The pull address of the container can be found from the NGC catalog.

We can then do

srun --gres=gpu:1 --pty singularity shell --nv tensorflow_19.03-py3.sif

or by reference to the docker image 'docker://nvcr.io/nvidia/tensorflow:19.03-py3'

You now have shell access

Singularity tensorflow_19.03-py3.sif:~>

Documentation and examples are available in '/workspace/'. You can exit the interactive session with

exit

Inspecting your utilization

It is recommended practice, after you have configured your environment/pipeline, that you inspect your GPU utilization [%], and possibly memory utilization, to see if you

  1. indeed are utilizing the GPU as expected.
  2. achieve a somewhat acceptable level of GPU utilization.

You can do this with the nvidia-smi command, by executing e.g. the following in your environment. First, get an interactive resource:

srun --gres=gpu:1 --pty singularity shell --nv myimage.sif

Start observing with nvidia-smi:

nvidia-smi -query-gpu=index,timestamp,utilization.gpu,utilization.memory,memory.total,memory.used,memory.free --format=csv -l 5 > util.csv &

then start your (small) code in the background using e.g.

python .....

Afterwards have a look at the reported utilization

Singularity> cat util.csv
index, timestamp, utilization.gpu [%], utilization.memory [%], memory.total [MiB], memory.used [MiB], memory.free [MiB]
0, 2020/11/12 13:48:11.412, 99 %, 52 %, 32480 MiB, 30994 MiB, 1486 MiB
0, 2020/11/12 13:48:16.415, 99 %, 90 %, 32480 MiB, 30994 MiB, 1486 MiB
0, 2020/11/12 13:48:21.417, 99 %, 51 %, 32480 MiB, 30994 MiB, 1486 MiB
0, 2020/11/12 13:48:26.419, 98 %, 61 %, 32480 MiB, 30994 MiB, 1486 MiB
0, 2020/11/12 13:48:31.424, 100 %, 88 %, 32480 MiB, 30994 MiB, 1486 MiB
0, 2020/11/12 13:48:36.427, 32 %, 33 %, 32480 MiB, 30994 MiB, 1486 MiB
0, 2020/11/12 13:48:41.428, 98 %, 70 %, 32480 MiB, 30994 MiB, 1486 MiB
0, 2020/11/12 13:48:46.435, 100 %, 91 %, 32480 MiB, 30994 MiB, 1486 MiB
0, 2020/11/12 13:48:51.437, 99 %, 48 %, 32480 MiB, 30994 MiB, 1486 MiB
0, 2020/11/12 13:48:56.440, 100 %, 91 %, 32480 MiB, 30994 MiB, 1486 MiB
0, 2020/11/12 13:49:01.441, 99 %, 38 %, 32480 MiB, 30994 MiB, 1486 MiB
0, 2020/11/12 13:49:06.443, 97 %, 63 %, 32480 MiB, 30994 MiB, 1486 MiB
0, 2020/11/12 13:49:11.444, 35 %, 36 %, 32480 MiB, 30994 MiB, 1486 MiB
0, 2020/11/12 13:49:16.446, 98 %, 72 %, 32480 MiB, 30994 MiB, 1486 MiB
0, 2020/11/12 13:49:21.447, 100 %, 88 %, 32480 MiB, 30994 MiB, 1486 MiB
0, 2020/11/12 13:49:26.449, 98 %, 68 %, 32480 MiB, 30994 MiB, 1486 MiB
0, 2020/11/12 13:49:31.451, 98 %, 68 %, 32480 MiB, 30994 MiB, 1486 MiB

Now we are certain that the code and software is set up to utilize the GPU.

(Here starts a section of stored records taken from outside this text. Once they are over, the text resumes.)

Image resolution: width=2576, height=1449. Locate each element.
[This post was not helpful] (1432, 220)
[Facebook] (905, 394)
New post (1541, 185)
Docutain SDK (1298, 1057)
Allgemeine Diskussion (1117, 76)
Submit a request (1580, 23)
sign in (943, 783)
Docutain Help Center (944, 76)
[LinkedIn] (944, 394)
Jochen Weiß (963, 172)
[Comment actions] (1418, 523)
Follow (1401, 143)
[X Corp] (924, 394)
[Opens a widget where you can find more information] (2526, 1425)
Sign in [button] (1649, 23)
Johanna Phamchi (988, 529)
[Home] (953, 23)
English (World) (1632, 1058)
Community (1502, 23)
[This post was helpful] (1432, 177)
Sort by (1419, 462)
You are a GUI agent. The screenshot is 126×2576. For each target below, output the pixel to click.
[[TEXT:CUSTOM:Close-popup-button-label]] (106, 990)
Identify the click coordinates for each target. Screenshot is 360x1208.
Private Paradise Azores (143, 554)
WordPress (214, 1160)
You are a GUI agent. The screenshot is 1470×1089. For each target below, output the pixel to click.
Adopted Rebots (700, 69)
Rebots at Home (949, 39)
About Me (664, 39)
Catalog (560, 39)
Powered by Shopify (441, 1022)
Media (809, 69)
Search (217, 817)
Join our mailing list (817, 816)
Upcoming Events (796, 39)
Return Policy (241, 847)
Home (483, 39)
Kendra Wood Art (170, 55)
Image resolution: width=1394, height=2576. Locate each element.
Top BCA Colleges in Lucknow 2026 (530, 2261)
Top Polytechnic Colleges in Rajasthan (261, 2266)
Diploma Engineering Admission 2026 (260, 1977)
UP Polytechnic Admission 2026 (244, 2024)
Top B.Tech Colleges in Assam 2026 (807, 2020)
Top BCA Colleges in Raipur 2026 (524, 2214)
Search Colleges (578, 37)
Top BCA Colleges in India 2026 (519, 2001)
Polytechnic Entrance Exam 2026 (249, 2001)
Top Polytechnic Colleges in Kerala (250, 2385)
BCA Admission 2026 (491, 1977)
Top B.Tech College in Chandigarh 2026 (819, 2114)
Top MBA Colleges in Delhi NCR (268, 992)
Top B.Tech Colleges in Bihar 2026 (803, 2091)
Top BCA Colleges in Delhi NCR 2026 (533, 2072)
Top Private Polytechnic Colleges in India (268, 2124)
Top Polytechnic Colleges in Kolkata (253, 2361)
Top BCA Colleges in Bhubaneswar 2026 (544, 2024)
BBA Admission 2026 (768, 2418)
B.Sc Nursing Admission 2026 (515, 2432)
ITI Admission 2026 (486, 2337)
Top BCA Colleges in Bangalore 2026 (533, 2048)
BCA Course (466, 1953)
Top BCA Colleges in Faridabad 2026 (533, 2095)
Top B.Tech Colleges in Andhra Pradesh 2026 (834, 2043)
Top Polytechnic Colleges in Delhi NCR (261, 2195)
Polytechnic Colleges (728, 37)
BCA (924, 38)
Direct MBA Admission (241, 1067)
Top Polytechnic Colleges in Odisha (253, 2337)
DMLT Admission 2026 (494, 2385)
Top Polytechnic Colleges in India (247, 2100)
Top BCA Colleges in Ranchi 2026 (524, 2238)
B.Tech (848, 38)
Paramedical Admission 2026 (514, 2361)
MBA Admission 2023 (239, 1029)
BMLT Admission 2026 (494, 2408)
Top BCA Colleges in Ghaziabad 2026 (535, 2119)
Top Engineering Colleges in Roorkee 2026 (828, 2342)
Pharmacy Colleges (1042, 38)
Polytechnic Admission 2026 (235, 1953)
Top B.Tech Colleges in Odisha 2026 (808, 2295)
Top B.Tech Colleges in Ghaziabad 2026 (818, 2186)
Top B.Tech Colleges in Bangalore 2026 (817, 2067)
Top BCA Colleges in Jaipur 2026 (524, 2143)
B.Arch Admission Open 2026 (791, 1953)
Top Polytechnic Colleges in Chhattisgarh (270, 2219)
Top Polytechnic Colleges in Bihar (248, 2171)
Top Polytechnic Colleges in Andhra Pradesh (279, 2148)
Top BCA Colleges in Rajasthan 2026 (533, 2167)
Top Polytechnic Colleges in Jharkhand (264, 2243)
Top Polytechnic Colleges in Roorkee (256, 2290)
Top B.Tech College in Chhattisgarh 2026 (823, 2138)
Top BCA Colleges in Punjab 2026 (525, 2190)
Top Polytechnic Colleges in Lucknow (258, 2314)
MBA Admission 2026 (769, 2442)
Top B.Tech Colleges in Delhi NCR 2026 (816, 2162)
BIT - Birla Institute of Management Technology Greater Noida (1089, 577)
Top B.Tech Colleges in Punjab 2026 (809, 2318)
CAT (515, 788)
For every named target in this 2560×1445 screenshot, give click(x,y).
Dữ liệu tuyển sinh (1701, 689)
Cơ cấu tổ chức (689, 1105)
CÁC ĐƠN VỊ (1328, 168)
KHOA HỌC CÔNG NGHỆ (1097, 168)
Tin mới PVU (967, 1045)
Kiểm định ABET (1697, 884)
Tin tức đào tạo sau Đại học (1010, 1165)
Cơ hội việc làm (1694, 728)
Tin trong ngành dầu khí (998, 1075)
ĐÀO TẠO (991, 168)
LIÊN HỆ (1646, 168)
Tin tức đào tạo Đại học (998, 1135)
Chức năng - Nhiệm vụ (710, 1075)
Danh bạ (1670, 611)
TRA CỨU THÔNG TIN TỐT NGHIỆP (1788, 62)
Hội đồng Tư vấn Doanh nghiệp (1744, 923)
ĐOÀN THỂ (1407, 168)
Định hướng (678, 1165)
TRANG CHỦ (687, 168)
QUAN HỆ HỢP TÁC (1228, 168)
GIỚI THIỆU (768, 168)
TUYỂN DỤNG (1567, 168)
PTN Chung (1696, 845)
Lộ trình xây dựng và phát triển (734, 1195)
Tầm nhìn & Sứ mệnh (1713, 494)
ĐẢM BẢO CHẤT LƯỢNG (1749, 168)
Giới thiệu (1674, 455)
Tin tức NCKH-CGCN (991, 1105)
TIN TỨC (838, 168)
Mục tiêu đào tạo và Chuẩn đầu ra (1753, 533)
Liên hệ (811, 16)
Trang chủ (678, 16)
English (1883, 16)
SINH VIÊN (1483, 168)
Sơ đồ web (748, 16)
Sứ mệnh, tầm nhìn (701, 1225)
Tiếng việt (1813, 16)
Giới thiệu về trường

You can also do this by the script getUtilByJobId after job submission.

nv-ai-fe01:~$ getUtilByJobId.sh 83549
To end, do a CRTL-C

utilization.gpu
Percent of time over the past sample period during which one or more kernels was executing on the GPU.
The sample period may be between 1 second and 1/6 second depending on the product.

utilization.memory
Percent of time over the past sample period during which global device memory was being read or written.
The sample period may be between 1 second and 1/6 second depending on the product.

memory.total
Total installed GPU memory.

memory.used
Total memory allocated by active contexts.

memory.free
Total free memory.
salloc: Granted job allocation 84172
salloc: Waiting for resource configuration
salloc: Nodes nv-ai-03.srv.aau.dk are ready for job
tlj@its.aau.dk@nv-ai-03.srv.aau.dk's password: 
index, timestamp, utilization.gpu [%], utilization.memory [%], memory.total [MiB], memory.used [MiB], memory.free [MiB]
0, 2020/11/12 14:02:14.854, 98 %, 66 %, 32480 MiB, 30994 MiB, 1486 MiB
0, 2020/11/12 14:02:19.858, 0 %, 0 %, 32480 MiB, 30994 MiB, 1486 MiB
0, 2020/11/12 14:02:24.861, 48 %, 42 %, 32480 MiB, 30994 MiB, 1486 MiB
0, 2020/11/12 14:02:29.863, 99 %, 72 %, 32480 MiB, 30994 MiB, 1486 MiB
0, 2020/11/12 14:02:34.864, 72 %, 57 %, 32480 MiB, 30994 MiB, 1486 MiB
0, 2020/11/12 14:02:39.868, 100 %, 68 %, 32480 MiB, 30994 MiB, 1486 MiB
0, 2020/11/12 14:02:44.871, 99 %, 66 %, 32480 MiB, 30994 MiB, 1486 MiB
0, 2020/11/12 14:02:49.872, 99 %, 66 %, 32480 MiB, 30994 MiB, 1486 MiB
0, 2020/11/12 14:02:54.875, 99 %, 68 %, 32480 MiB, 30994 MiB, 1486 MiB
0, 2020/11/12 14:02:59.884, 11 %, 7 %, 32480 MiB, 30994 MiB, 1486 MiB
^Csalloc: Relinquishing job allocation 84172

where 83549 is the Slurm JobId. If your job does not behave as intended, then please analyse the problem and try to solve the issue. It is not good practice to have allocated but not utilizing GPUs on the system. If you cannot find the issue, please email support@its.aau.dk with as many details as possible, preferably with a minimal working example.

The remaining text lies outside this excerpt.